RJ: Well, I always say that I am, but I am actually working on a book. The book is titled, Nudging the Memories. It’s a handbook about how I make theater with “other” populations and I’m only halfway through but it’s becoming a collection of my own stories as well as the stories of the women that I work with.  My sister and I are also working on something entitled Just Outside of Babylon. It’s about living in America, coming out of a migrant family. So I have those two projects happening.

I might go back and make my own documentary of the Medea Project, just to see the people in the group that have grown immensely like Angela Wilson.

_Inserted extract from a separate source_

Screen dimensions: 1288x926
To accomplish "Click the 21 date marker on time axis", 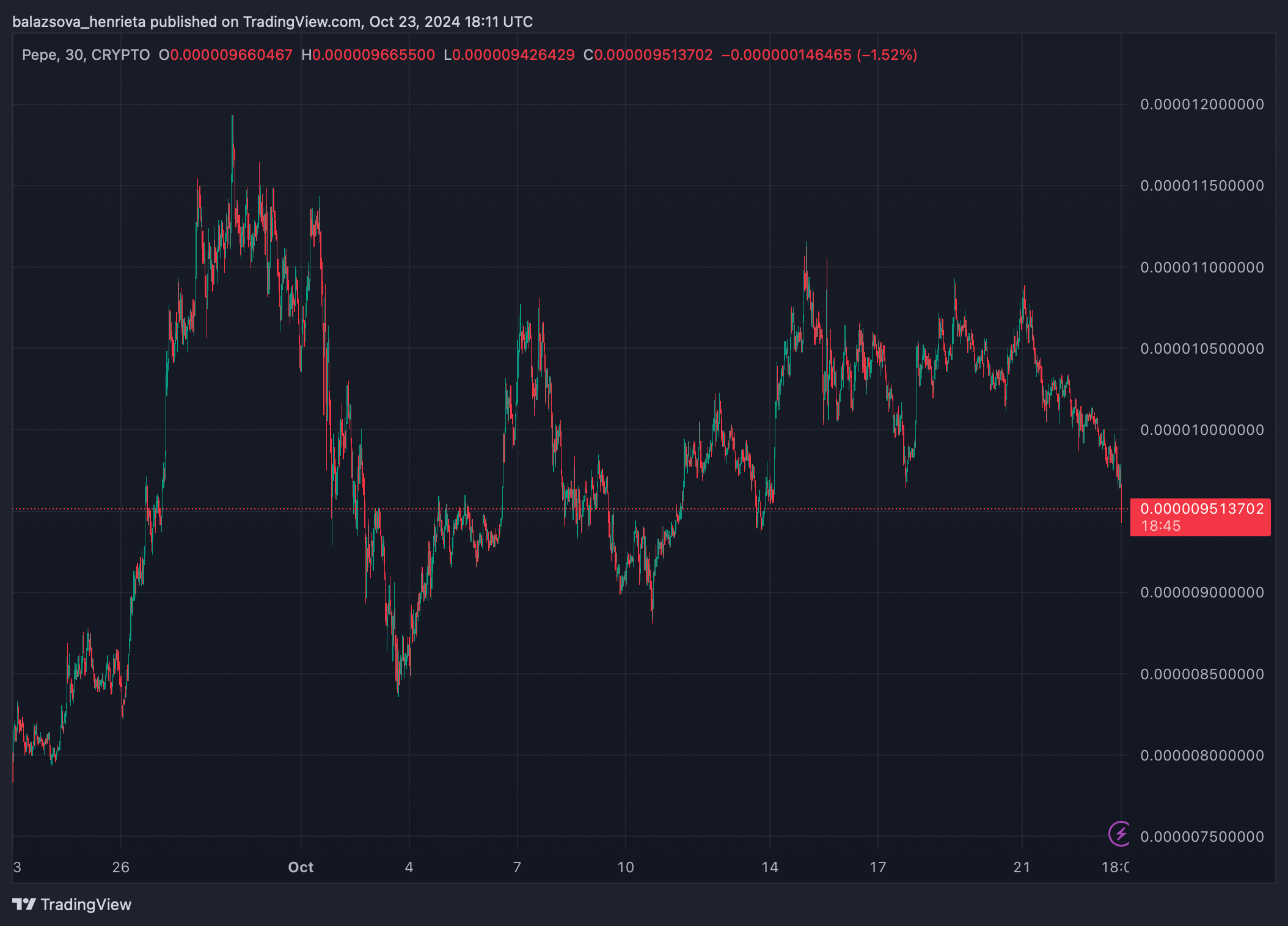I will point(1022,867).
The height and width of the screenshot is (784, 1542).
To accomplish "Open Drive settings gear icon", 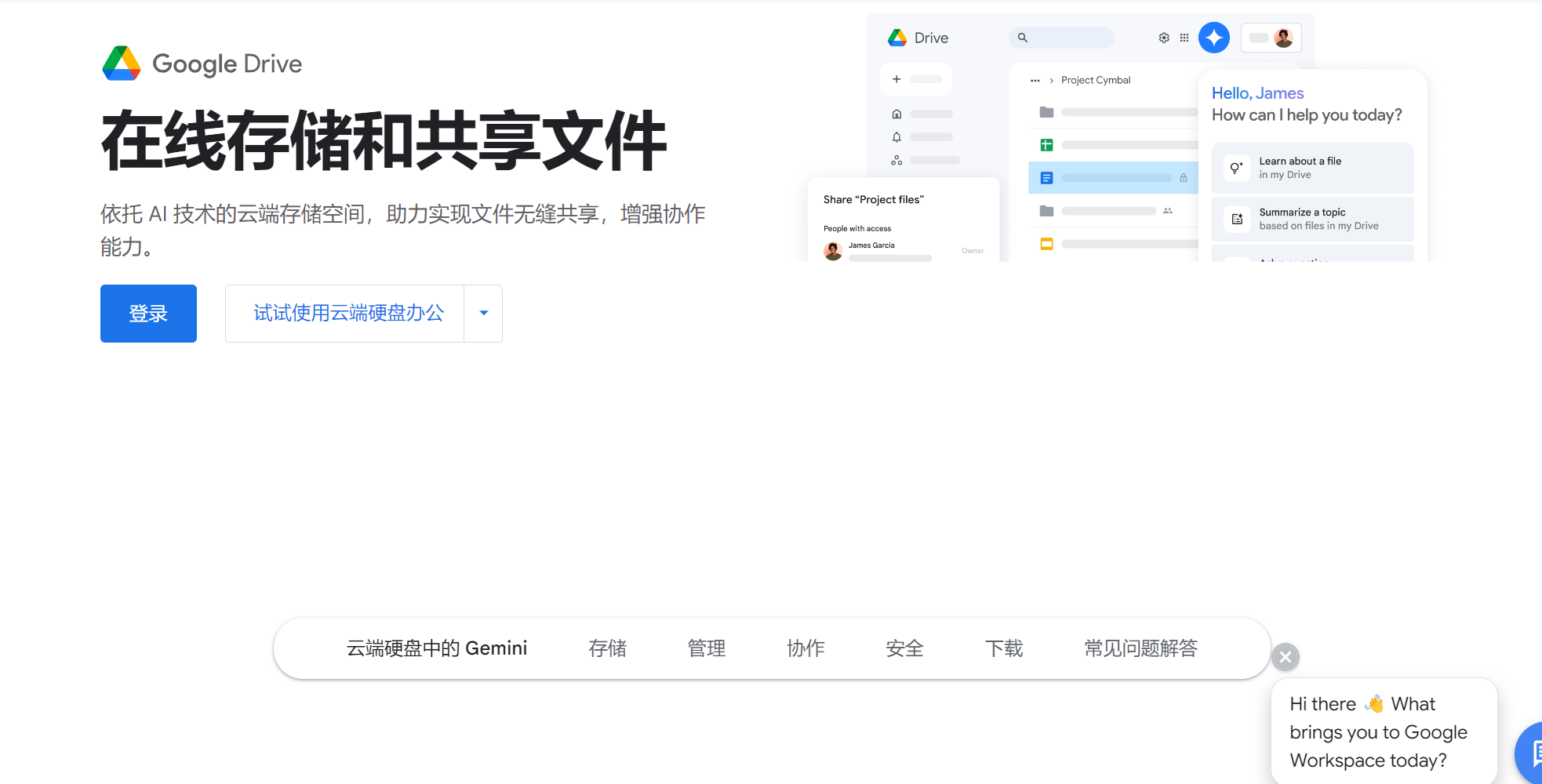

She runs the women’s unit with the sheriff’s department and I met her in jail. She was a addict and now she runs this program and she’s getting her degree at SF State.

B&A: How many brothers and sisters did you have?

RJ: 12 brothers and sisters.

B&A: Wow. So, our last question is, as you reflect on your contributions and challenges, what advice or insights would you offer to emerging BIPOC and/or LGBTQ artists who are beginning to navigate their artistic journeys?

RJ: To the people dreaming or being hesitant, I would say, “take some deep breaths, and follow your own heart.” Because that’s a hard one. People say, “oh my God, be careful.” But this is all we got. I have grown into my heart, and I trust her. I trust her more than anyone. Yeah, you’re gonna get knocked down a few times. That’s gonna happen. But trust your own instincts. Trust your heart. There are people who need to hear your stories. Practice revolution.

And don’t be afraid to write it down. Lily Overstreet really grew out of the fact that I took a little journal to work with me when I worked at the Tenderloin peep-shows. I’d never done that before.  So much was going on. Later I’d go back to this journal and I’d have a lot of  things that made sense and a lot that didn’t make any sense at all. But I chronicled my own experience and I  think that’s a very good tool to be able to hone in and call your own.

Annie: As I’m approaching 70, I’m thinking about the mistakes I made. They always say, “oh, don’t be afraid to make mistakes.” But then you’re 70 and you go, “fuck, I made a lot of fucking mistakes.” Do you feel that way?

RJ: Yeah. You look back and you go, “Wow, what was I thinking?” I wish that I had been more careful with my kid who’s a tad wounded by things that I said or did or by the people I exposed her to.

I always tell people I pulled this life out of my ass. There was no school to attend to be an exemplary new dancer. You have to trust in creative survival. Everything that you’re handed is a jewel of some sort. Trust it. I am a creative survivalist. I’ve taken what the world gave me and I’ve made it work for me.

I think I surprised my daughter, because I have no problem saying, “I hope you can forgive me.” I think she looks at me sometimes and thinks, “You’re my mom. What does that mean?” My daughter is so much like my mother. She carries a big stick. My mother would say, “I’m not your friend, I’m your mother.” Okay, but do you have to roar so loud? All in all theater saved my life. If not for theater I’d be a bitch with a very bad attitude, or dead.

B&A: Thank you so much Rhodessa. Thank you for your life’s work, from the peep-show to the theater, to the prison work, to the teaching and to the work you’re doing now.

RJ: Thank you so much. I enjoyed this. It was a walk down memory lane. Thank you, Jeff. It was really interesting. Alrighty. I’ll talk to you later. Bye-bye.